Provided material section start

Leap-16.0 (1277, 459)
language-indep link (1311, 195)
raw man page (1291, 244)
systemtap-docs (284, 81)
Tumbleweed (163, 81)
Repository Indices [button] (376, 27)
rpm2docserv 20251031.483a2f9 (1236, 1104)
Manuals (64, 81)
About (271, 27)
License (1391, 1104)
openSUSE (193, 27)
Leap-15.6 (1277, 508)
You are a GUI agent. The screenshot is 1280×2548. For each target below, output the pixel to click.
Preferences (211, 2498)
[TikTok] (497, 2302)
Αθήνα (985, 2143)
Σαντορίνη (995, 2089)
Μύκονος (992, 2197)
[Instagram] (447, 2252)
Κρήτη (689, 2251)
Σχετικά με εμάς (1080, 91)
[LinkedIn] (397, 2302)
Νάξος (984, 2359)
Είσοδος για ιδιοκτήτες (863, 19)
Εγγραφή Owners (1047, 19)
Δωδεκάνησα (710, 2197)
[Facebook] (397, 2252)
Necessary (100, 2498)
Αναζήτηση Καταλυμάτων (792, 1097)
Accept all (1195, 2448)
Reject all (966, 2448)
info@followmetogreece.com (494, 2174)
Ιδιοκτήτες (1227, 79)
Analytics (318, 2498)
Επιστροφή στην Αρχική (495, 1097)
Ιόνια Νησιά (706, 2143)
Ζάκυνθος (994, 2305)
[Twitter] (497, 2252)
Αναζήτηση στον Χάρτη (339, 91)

Provided material section end

## Activity
Wherever a line in the entries above holds "Αναζήτηση", copy that line.

## Output for this task
Αναζήτηση Καταλυμάτων (792, 1097)
Αναζήτηση στον Χάρτη (339, 91)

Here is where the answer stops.